=== Extracted text ===
The structural importance degree of fire accidents is as follows:

I(f1) > I(f18) = I(f17) > I(f16) = I(f15) = I(f14) = I(f13) = I(f10) = I(f9) = If8) = I(f7) = I(f6) = I(f5) = I(f4) = I(f3) = I(f2) > I(f12) = I(f11).

The Fussell-Vesely Importance of the basic events of wind turbine fire in offshore wind farms is shown in Figure 10. The order of probability importance is listed as follows:

Figure 10. Fussell–Vesely Importance of each basic event of the fire accident.

Improper fire stopping methods(f1) > Oil leakage(f17) > Oily cotton and other materials(f18) > Violation of safety regulations(f8) > Overload(f6) > Lightning strike(f2) > Improper selection and installation of electrical devices(f9) > Irrational design of electrical circuit(f10) > Overspeed(f13) > Mechanical friction(f14) > Salt spray corrosion(f5) > Vulnerabilities in device’s manufacturing(f7) > Improper electrical operation(f3) > Increases Electrical contact resistance(f15) > Mechanical damage to electrical devices(f4) > Poor ventilation(f16) > Small space(f12) > Welding(f11).

(2) Risk assessment of lightning

With the help of Isograph Reliability Workbench, the minimum cut set, structural importance degree, and probability importance degree of the lightning accidents are presented underneath.

There are 45 minimum cut sets of lightning accidents:

• Second-order minimum cut sets: {l1, l13}, {l1, l7}, {l2, l13}, {l2, l7}, {l1, l12}, {l2, l12}, {l1, l8}, {l2, l8}, {l1, l9}, {l2, l9}, {l4, l13}, {l4, l7}, {l1, l14}, {l2, l14}, {l1, l6}, {l4, l12}, {l2, l6}, {l5, l13}, {l4, l8}, {l1, l11}, {l5, l7}, {l2, l11}, {l4, l9}, {l1, l10}, {l5, l12}, {l2, l10}, {l5, l8}, {l3, l13}, {l3, l7}, {l4, l14}, {l5, l9}, {l3, l12}, {l4, l6}, {l3, l8}, {l4, l11}, {l5, l14}, {l3, l9}, {l5, l6}, {l4, l10}, {l5, l11}, {l3, l14}, {l5, l10}, {l3, l6}, {l3, l11}, {l3, l10}.
=== Study material ===
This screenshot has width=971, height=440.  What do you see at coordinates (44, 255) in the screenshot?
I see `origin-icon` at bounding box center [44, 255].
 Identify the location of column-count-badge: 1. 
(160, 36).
===
=== Study material ===
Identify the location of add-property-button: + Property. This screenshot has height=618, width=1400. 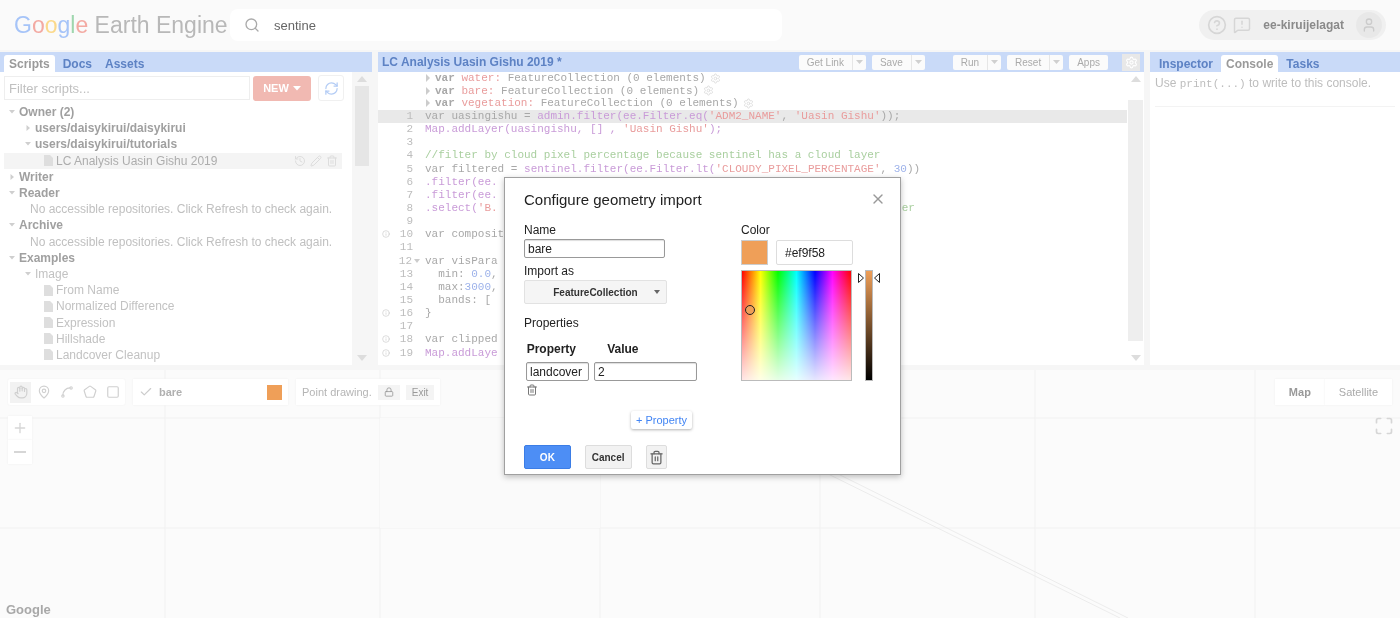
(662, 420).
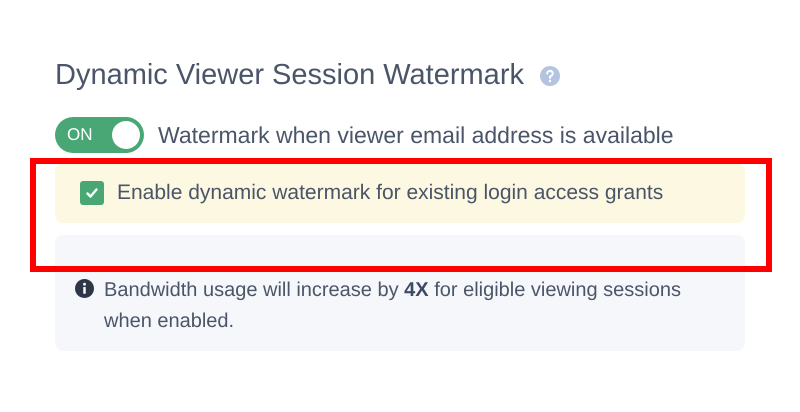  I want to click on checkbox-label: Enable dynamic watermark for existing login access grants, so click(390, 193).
===
§ Task instructions:
(A) From the wind turbine risk assessment text above, copy the passage from "I(f1) > I(f18)" up to and including "I(f12) = I(f11).".
(B) Answer these questions using the wind turbine risk assessment text above:
(i) Which basic event ranks first in Fussell-Vesely importance for the fire accident?
(ii) Which software was used to obtain the results for the lightning accidents?
(iii) How many minimum cut sets of lightning accidents are there?

§ Answers:
(A)
I(f1) > I(f18) = I(f17) > I(f16) = I(f15) = I(f14) = I(f13) = I(f10) = I(f9) = If8) = I(f7) = I(f6) = I(f5) = I(f4) = I(f3) = I(f2) > I(f12) = I(f11).

(B)
(i) Improper fire stopping methods (f1)
(ii) Isograph Reliability Workbench
(iii) 45